User object as provided by a ForeignKey model field.

Note

By default the related_name parameter is set to: '%(app_label)s_%(class)s_owner'

MultipleOwnerMixin

class MultipleOwnerMixin

This class provides a simple way to assign ownership of a model instance to multiple users.

owners

RelatedManager object as provided by a ManyToManyField model field.

Note

By default the related_name parameter is set to: '%(app_label)s_%(class)s_owners'

OwnerMixinManager

class OwnerMixinManager

Manager class used by SingleOwnerMixin and MultipleOwnerMixin to obtain the instances of a model that has ownership assigned to a particular user.

Fetching owned instances
OwnerMixinManager.owned_by(user[, include_staff=False, include_superuser=False])

Returns a QuerySet filtered by a user or users.
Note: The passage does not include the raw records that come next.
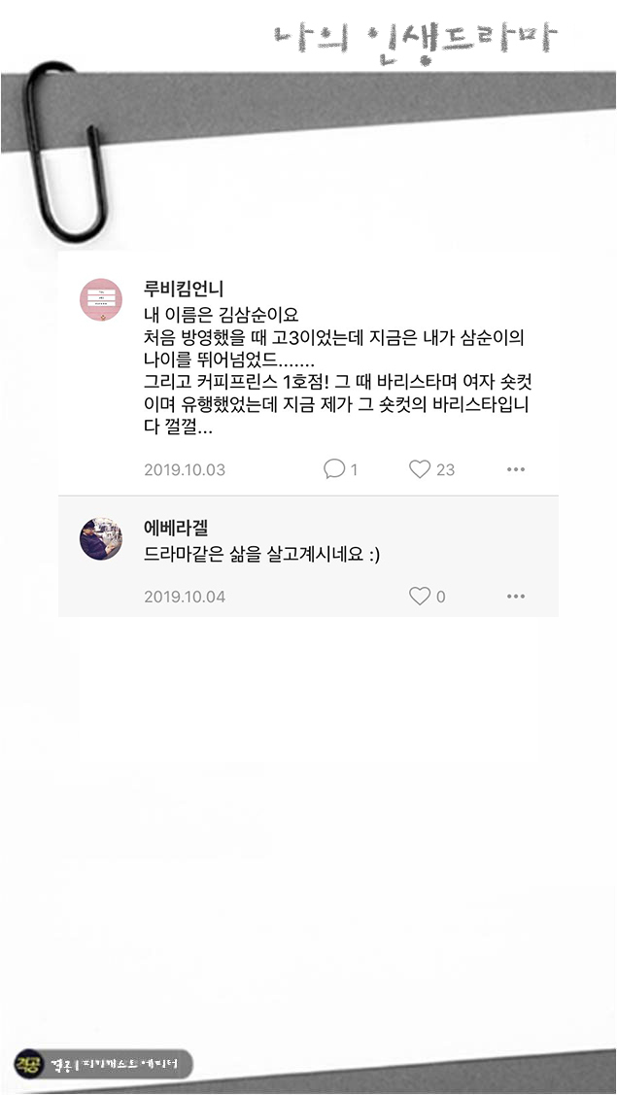
Task: Like 루비킴언니's comment to toggle the heart on
Action: coord(418,468)
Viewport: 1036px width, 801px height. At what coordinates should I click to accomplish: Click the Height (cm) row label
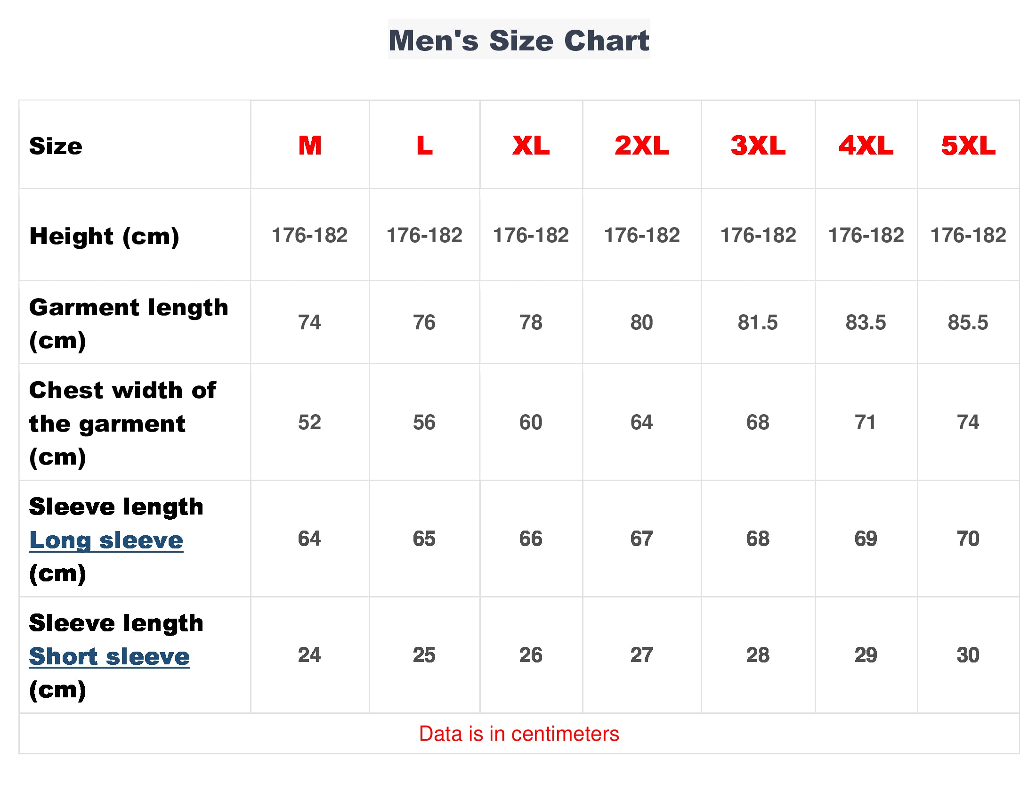pyautogui.click(x=104, y=236)
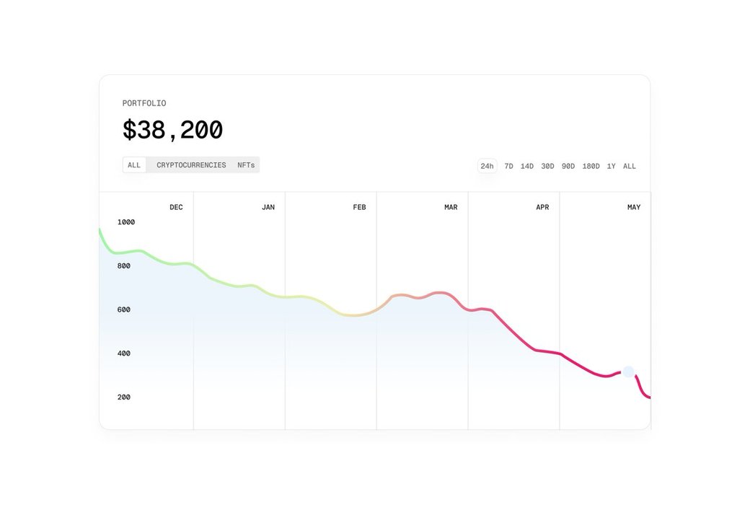
Task: Choose the 7D time range
Action: pyautogui.click(x=508, y=167)
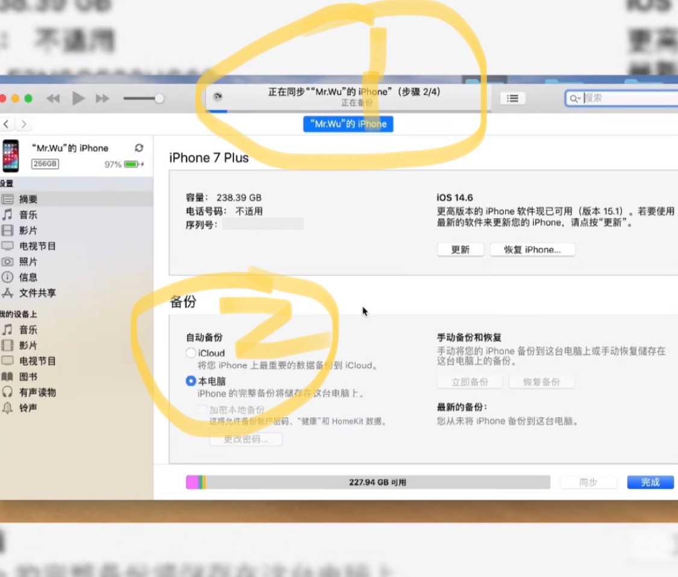Screen dimensions: 678x577
Task: Click the sync icon next to the device name
Action: pyautogui.click(x=139, y=148)
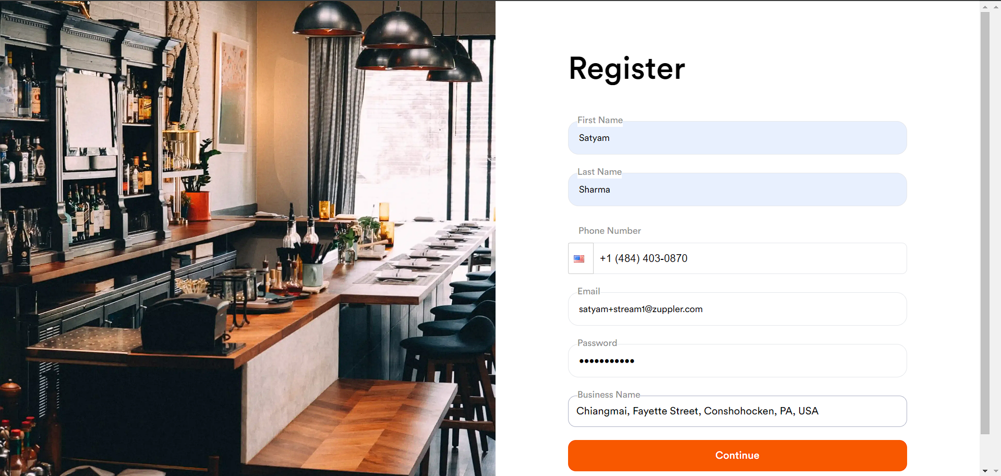The width and height of the screenshot is (1001, 476).
Task: Click the Last Name label
Action: click(599, 172)
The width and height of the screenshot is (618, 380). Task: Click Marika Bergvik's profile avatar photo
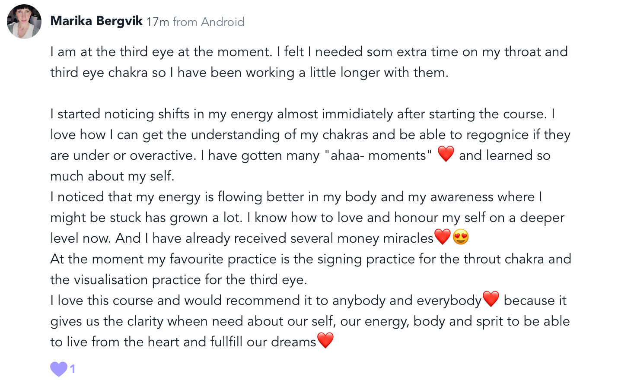[24, 22]

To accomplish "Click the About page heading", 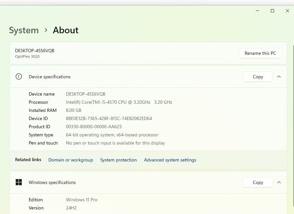I will [x=66, y=30].
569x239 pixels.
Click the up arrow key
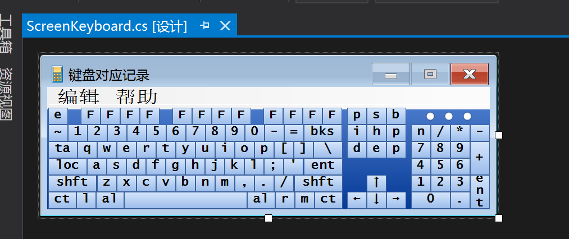pyautogui.click(x=376, y=183)
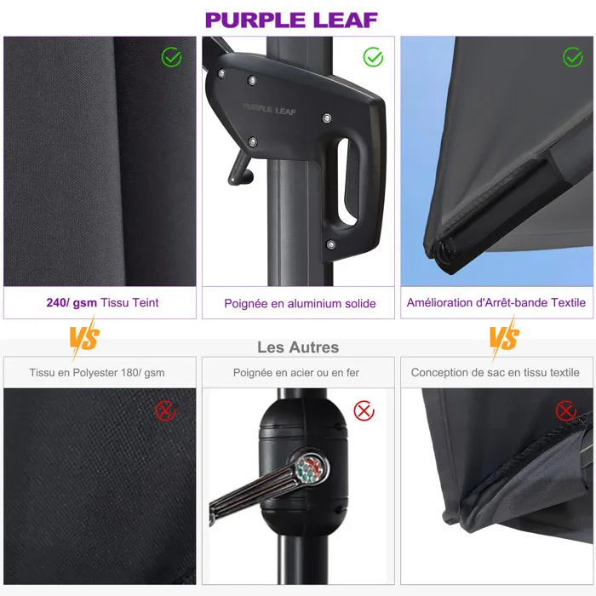Click the red X on polyester fabric image

pyautogui.click(x=165, y=411)
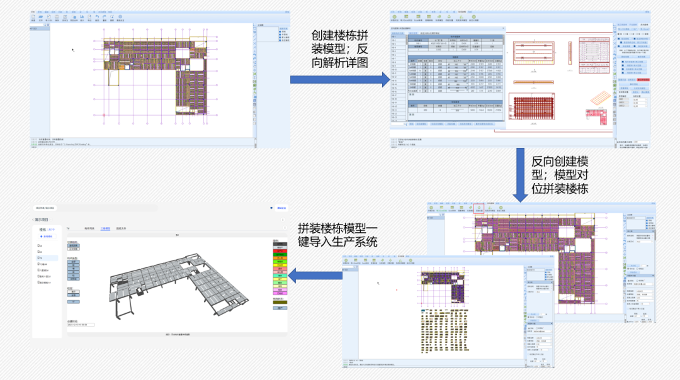Click the creation time field under the 3D viewer
680x380 pixels.
point(81,325)
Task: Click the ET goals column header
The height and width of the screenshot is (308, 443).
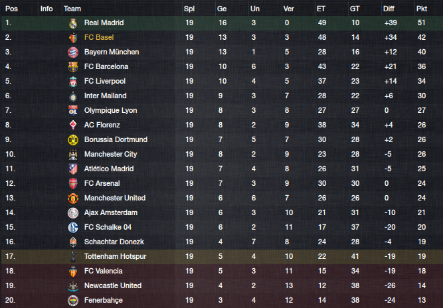Action: pos(321,9)
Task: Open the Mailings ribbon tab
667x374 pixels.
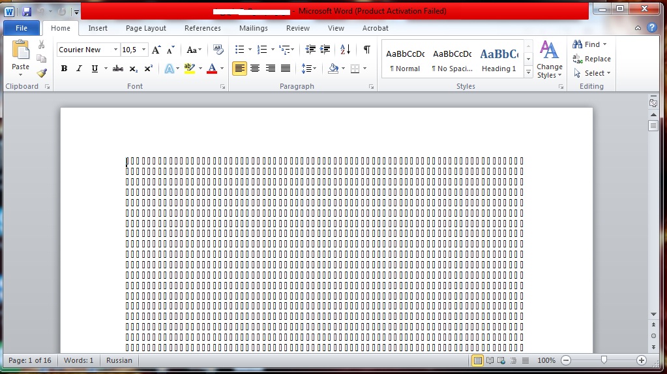Action: coord(253,28)
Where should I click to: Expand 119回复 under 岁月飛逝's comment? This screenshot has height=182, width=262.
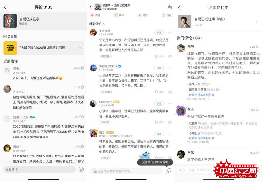(106, 56)
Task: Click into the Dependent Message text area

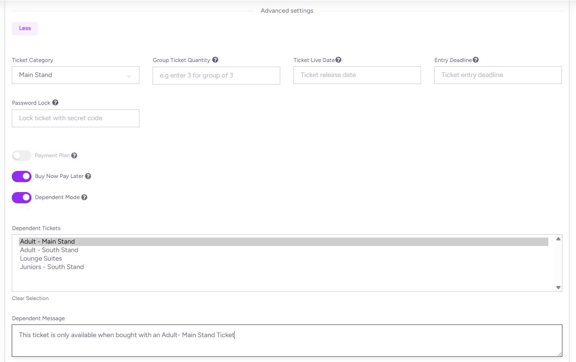Action: (286, 341)
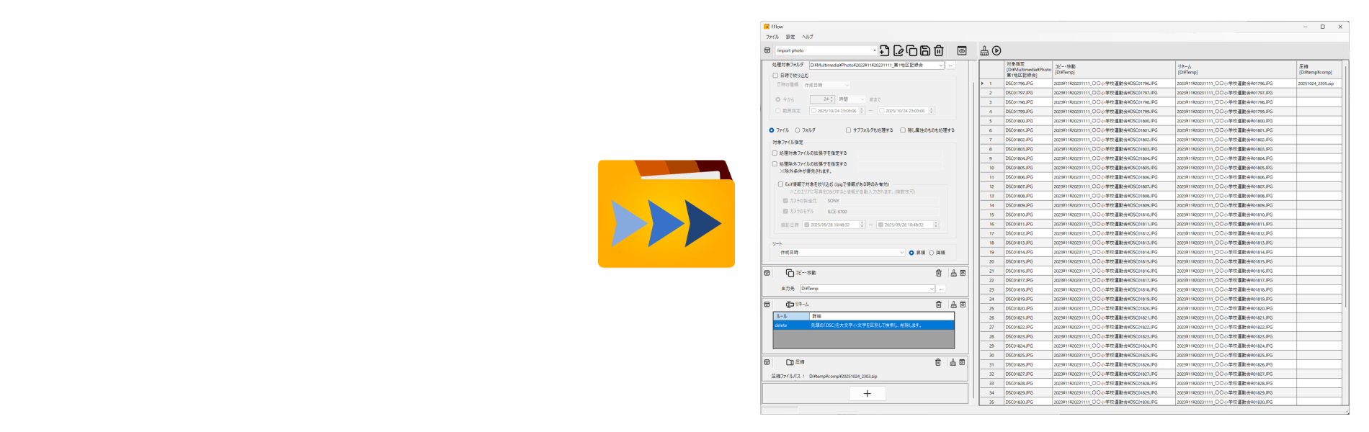This screenshot has width=1369, height=432.
Task: Expand the 作成日時 sort dropdown
Action: pos(901,253)
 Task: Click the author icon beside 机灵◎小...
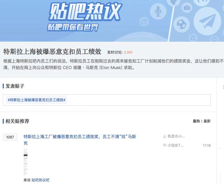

The user parameter can be either a single User object or primary key, a sequence of User objects or primary keys.

Example:

# Single user
>>> MyModel.objects.owned_by(request.user)
[<MyModel: Foo>, <MyModel: Bar>]

# Multiple primary keys
>>> MyModel.objects.owned_by([1, 2, 3])
[<MyModel: Foo>, <MyModel: Bar>, <MyModel: Eek>]

Note

It is not possible to use the include_staff and include_superuser parameters when passing a sequence for the user parameter. A TypeError exception will be raised in this case.

Shortcuts

get_owned_object_or_40x([klass, owner, include_staff=False, include_superuser=False, *args, **kwargs])

A convenience method that mirrors the Django shortcut get_object_or_404. If the object cannot be loaded a Http404 exception is raised, if a user cannot be verified as an owner a PermissionDenied exception is raised.

As with the other extensions include_staff and include_superuser flags are provided. *args and **kwargs work in the same way as get_object_or_404.